NASA – Imagine trying to create a map of your house while confined to only the living room. You might peek through the doors into other rooms or look for light spilling in through the windows.

But, in the end, the walls and lack of visibility would largely prevent you from seeing the big picture.

The job of mapping our own Milky Way galaxy from planet Earth, situated about two-thirds of the way out from the galaxy’s center, is similarly difficult. Clouds of dust permeate the Milky Way, blocking our view of the galaxy’s stars.

Today, researchers have a suitable map of our galaxy’s spiral structure, but, like early explorers charting new territory, they continue to patiently and meticulously fill in the blanks.

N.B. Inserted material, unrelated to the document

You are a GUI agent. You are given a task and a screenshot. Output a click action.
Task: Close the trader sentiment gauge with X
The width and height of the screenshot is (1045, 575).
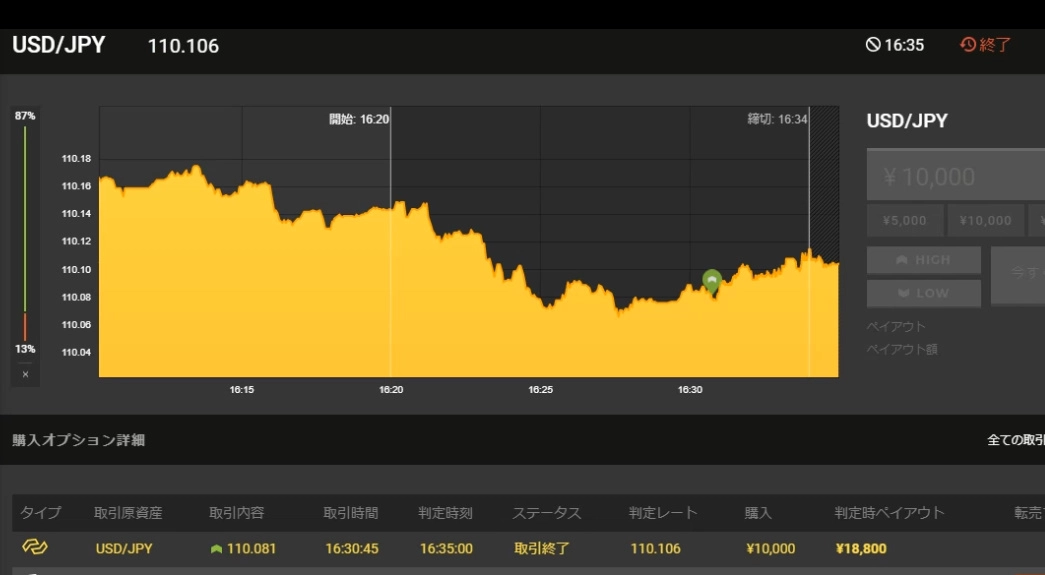click(x=25, y=374)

Recently, researchers have turned to a new mapping method that takes advantage of data from NASA’s Wide-field Infrared Survey Explorer, or WISE. Using WISE, the research team has discovered more than 400 dust-shrouded nurseries of stars, which trace the shape of our galaxy’s spiral arms.

Seven of these “embedded star clusters” are described in a new study published online May 20 in the Monthly Notices of the Royal Astronomical Society.

“The sun’s location within the dust-obscured galactic disk is a complicating factor to observe the galactic structure,” said Denilso Camargo, lead author of the paper from the Federal University of Rio Grande do Sul in Brazil.

The results support the four-arm model of our galaxy’s spiral structure. For the last few years, various methods of charting the Milky Way have largely led to a picture of four spiral arms.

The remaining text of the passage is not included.